• [WHAT YOU ARE ASKED TO DO]
The entries that follow must be written out exactly, without any of the pictures they contain.

• [DATA EXTRACTS]
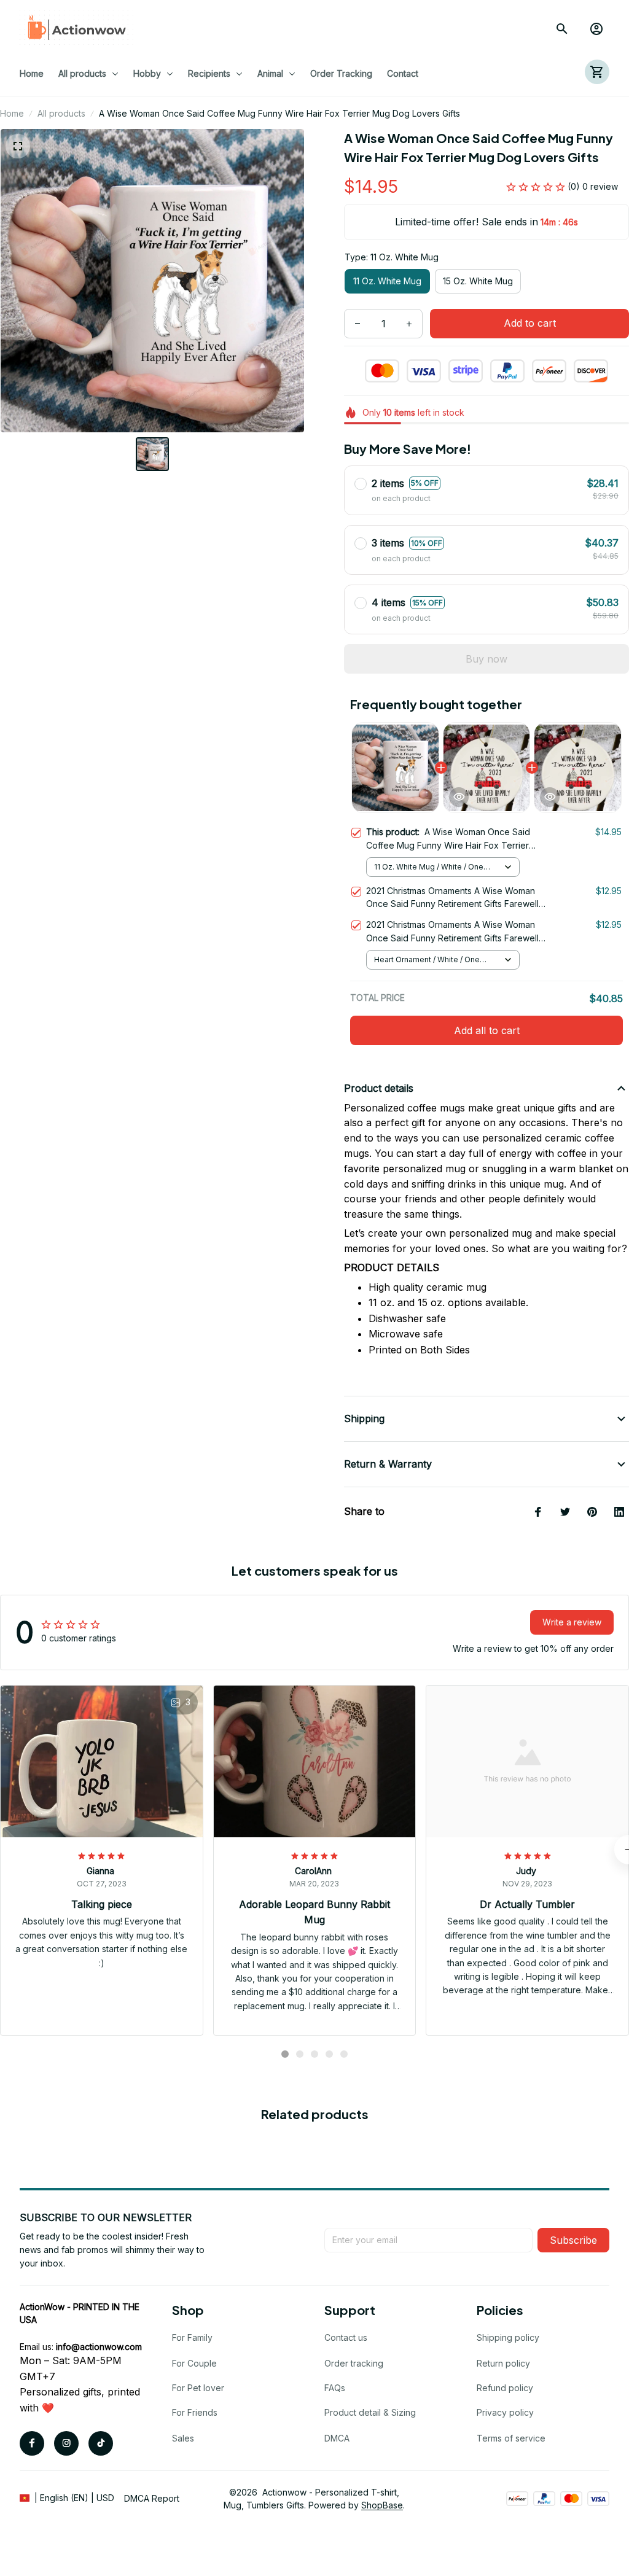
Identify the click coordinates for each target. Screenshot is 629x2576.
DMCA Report (151, 2498)
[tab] (285, 2054)
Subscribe (573, 2240)
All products (61, 113)
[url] (99, 2347)
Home (12, 113)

• [RESULT OF THIS EXERCISE]
Identify the click coordinates for each target. Screenshot is 629x2576.
DMCA Report (151, 2498)
[tab] (285, 2054)
Subscribe (573, 2240)
All products (61, 113)
[url] (99, 2347)
Home (12, 113)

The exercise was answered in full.